“Once you start logging movies, you start thinking about what you’re watching in a bit more of an academic way,” says Goldhaber. “I started really pushing myself to watch work that I found to be more challenging, and it made it harder for movies to just be a source of escapism.”
Michael Mohan compares the Letterboxd app to a food diary. “I get fulfillment by having a balanced, cinematic diet of equal parts Criterion Collection and trash,” he says. “It keeps me able when that 4K set of the Red, White and Blue trilogy arrives. I’m like, ‘I need to do this because everyone can see that I’ve only watched shitty ’80s movies.’”
Romvari its that she is now consciously trying to feel her way through reviewing a movie, instead of jumping on the bandwagon. “For a long time, I wasn’t using star ratings because I was finding them too distracting. I’d be watching a movie and thinking, ‘Oh, this is maybe a three, three-point-five’. Or ‘Here’s the joke I’m going to write about the film afterwards,’ or, ‘What does everyone else think?’ Now, I’m trying to watch movies in a more smooth-brain way where I just try to consider, ‘What is my emotional experience watching this?’”

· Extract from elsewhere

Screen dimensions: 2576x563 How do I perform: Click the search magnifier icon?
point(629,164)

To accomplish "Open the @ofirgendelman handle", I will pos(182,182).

Indeed, reviewing movies gives you time to notice aspects of the craft, or catch interesting details that you can later repurpose in your work. Mohan likes to write personal notes to himself on Letterboxd so he doesn’t lose unlikely sources of inspiration. “I just watched this film, Voyage of the Rock Aliens, which is not good,” Mohan laughs. “But there was this one bit of business where one of the tough guys is sitting at the bar, but rather than nursing a beer, he’s nursing a jar of maraschino cherries. And he’s punctuating his dialogue by, like, stabbing a toothpick in the jar of maraschino cherries and putting it in his mouth. And that is the brilliant bit of business that I want to steal, so I made a private note on Letterboxd.”